[Saved entries]
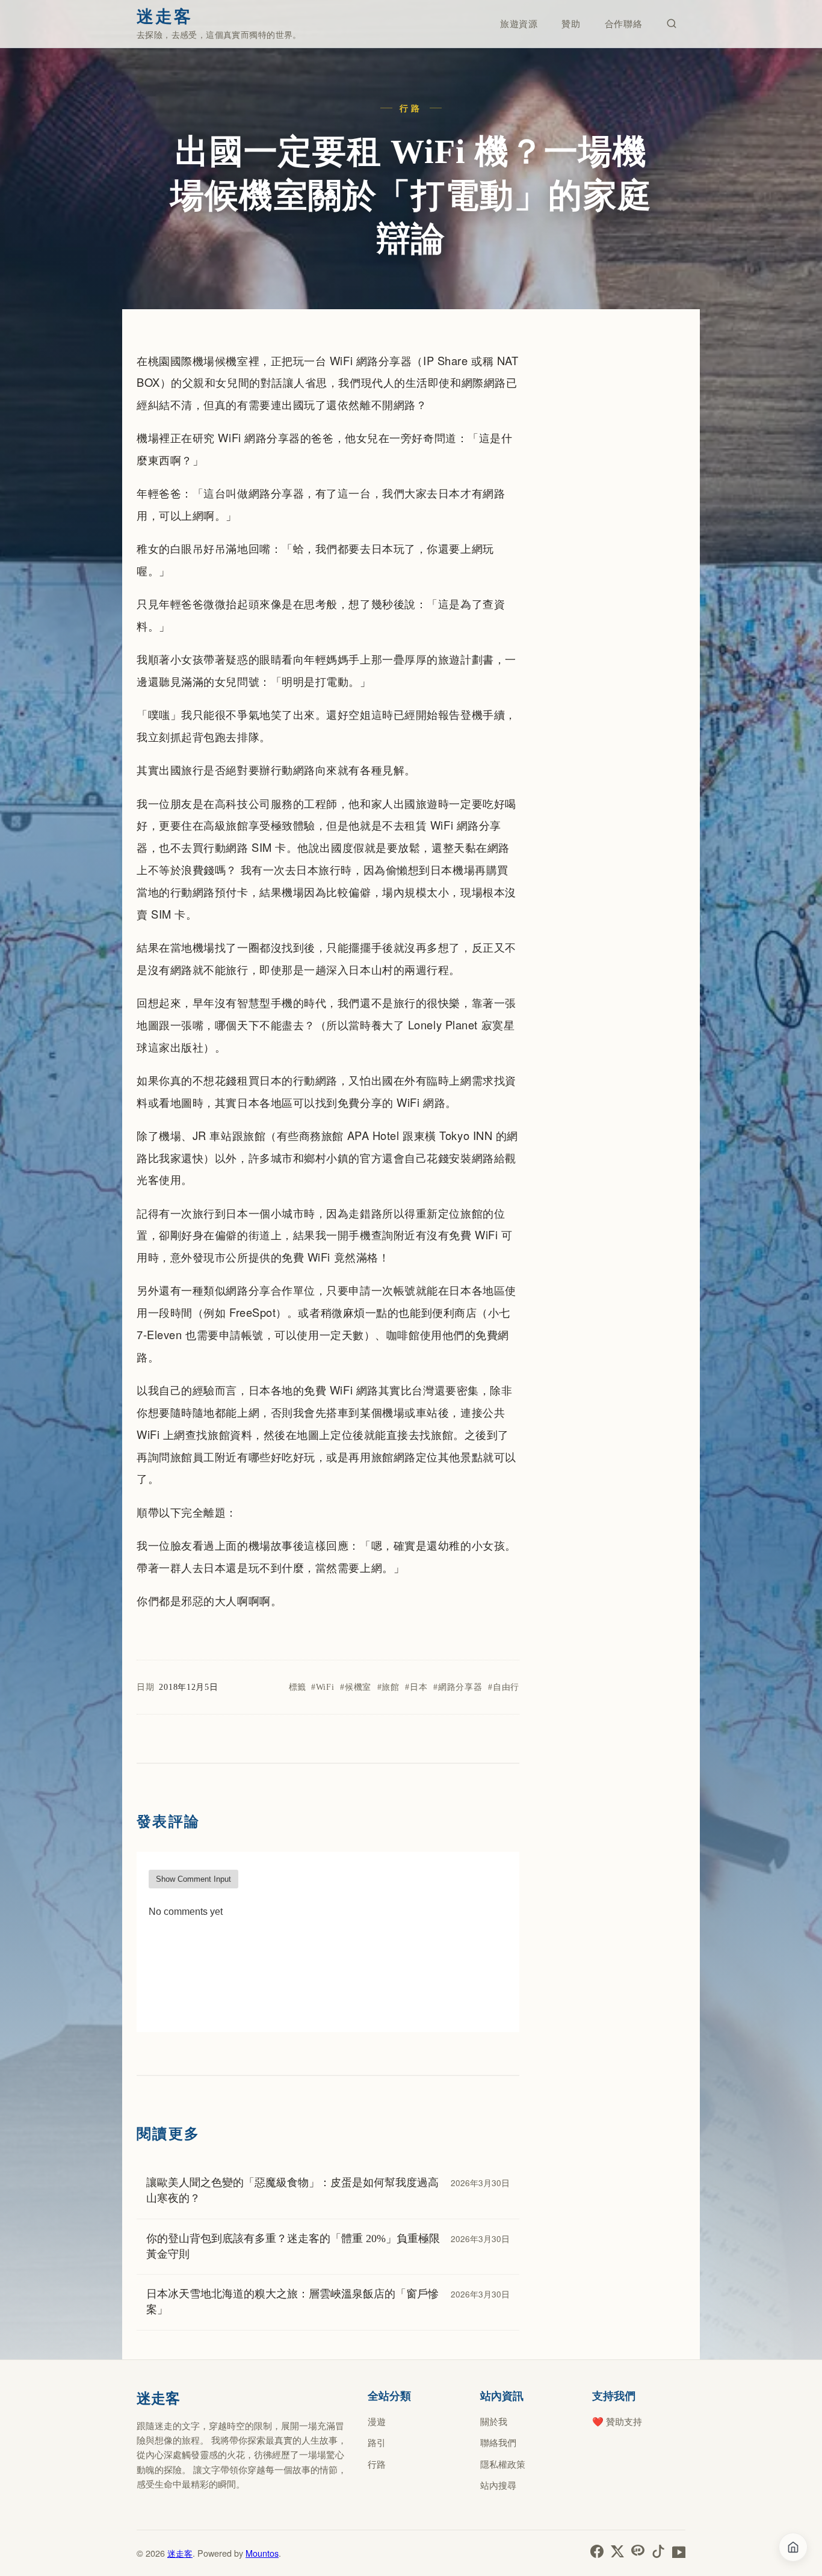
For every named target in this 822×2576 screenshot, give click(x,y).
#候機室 (355, 1687)
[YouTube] (678, 2553)
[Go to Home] (793, 2547)
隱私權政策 (502, 2463)
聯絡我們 (498, 2442)
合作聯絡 (624, 24)
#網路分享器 (457, 1687)
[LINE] (637, 2553)
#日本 (416, 1687)
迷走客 (180, 2553)
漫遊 (377, 2421)
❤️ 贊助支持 (617, 2421)
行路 (377, 2463)
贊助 (571, 24)
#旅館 (388, 1687)
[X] (617, 2553)
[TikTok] (658, 2553)
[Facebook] (597, 2553)
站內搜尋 (498, 2485)
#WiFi (323, 1687)
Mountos (262, 2553)
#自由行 (503, 1687)
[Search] (671, 24)
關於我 (493, 2421)
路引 (377, 2442)
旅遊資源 (519, 24)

* [PROBLEM DESCRIPTION]
Return, word for word, the line containing "行路 (377, 2463)" and all lines after it through the last line of the records, and nothing else.

* [OUTPUT OF THE TASK]
行路 (377, 2463)
贊助 (571, 24)
#旅館 (388, 1687)
[X] (617, 2553)
[TikTok] (658, 2553)
[Facebook] (597, 2553)
站內搜尋 (498, 2485)
#WiFi (323, 1687)
Mountos (262, 2553)
#自由行 (503, 1687)
[Search] (671, 24)
關於我 (493, 2421)
路引 (377, 2442)
旅遊資源 (519, 24)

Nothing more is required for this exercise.